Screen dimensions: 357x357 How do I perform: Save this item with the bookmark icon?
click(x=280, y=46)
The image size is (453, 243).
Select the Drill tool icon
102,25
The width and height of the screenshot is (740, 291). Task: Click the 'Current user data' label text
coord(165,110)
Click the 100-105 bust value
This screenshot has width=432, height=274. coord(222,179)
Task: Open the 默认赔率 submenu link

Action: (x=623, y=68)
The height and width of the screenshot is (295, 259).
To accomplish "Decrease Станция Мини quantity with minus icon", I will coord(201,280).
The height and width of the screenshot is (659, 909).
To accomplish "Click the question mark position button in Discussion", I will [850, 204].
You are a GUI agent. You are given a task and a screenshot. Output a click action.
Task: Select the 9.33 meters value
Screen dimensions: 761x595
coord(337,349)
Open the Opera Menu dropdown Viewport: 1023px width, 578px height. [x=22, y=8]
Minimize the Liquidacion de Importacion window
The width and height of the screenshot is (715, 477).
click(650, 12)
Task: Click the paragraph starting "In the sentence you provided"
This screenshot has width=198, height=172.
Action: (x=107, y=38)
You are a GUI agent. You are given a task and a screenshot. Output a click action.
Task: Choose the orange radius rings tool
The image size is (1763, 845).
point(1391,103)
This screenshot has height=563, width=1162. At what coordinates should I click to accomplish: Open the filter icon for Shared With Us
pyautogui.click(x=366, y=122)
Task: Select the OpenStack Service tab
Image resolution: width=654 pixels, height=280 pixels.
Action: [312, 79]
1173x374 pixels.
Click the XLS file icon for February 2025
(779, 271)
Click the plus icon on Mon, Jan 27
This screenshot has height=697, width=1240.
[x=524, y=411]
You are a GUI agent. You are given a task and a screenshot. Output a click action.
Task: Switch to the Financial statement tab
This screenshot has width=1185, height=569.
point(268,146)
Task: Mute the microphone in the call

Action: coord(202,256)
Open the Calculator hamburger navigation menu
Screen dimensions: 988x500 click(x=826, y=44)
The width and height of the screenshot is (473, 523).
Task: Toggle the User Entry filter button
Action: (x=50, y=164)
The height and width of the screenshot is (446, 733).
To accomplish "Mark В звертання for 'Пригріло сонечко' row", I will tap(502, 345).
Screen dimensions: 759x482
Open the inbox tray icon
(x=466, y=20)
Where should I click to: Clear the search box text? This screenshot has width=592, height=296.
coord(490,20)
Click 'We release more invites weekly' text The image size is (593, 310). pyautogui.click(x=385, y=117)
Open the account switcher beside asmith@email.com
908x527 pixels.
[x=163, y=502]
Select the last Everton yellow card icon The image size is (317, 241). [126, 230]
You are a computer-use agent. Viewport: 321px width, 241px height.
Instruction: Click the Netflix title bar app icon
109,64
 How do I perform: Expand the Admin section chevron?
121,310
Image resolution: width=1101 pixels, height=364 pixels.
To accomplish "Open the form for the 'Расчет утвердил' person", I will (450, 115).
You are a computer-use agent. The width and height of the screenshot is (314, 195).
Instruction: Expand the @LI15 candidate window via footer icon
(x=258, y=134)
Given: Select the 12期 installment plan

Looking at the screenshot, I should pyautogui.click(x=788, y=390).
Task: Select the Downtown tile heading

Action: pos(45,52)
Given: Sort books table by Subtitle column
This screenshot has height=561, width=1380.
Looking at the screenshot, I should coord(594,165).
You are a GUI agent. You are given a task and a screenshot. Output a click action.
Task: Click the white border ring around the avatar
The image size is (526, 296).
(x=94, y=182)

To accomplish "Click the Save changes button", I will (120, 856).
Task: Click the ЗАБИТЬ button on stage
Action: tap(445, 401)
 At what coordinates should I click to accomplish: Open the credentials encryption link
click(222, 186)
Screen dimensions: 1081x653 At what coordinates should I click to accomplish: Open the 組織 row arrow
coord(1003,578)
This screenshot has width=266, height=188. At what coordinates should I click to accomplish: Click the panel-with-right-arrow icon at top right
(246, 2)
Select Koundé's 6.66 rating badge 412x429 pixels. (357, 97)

THE PROBLEM => Search the listing above for the word "computer", and copy every line that has it.

EXPECTED ANSWER =>
You are a computer-use agent. Viewport: 321px width, 241px height.
You are a computer-use agent. The width and height of the screenshot is (314, 195).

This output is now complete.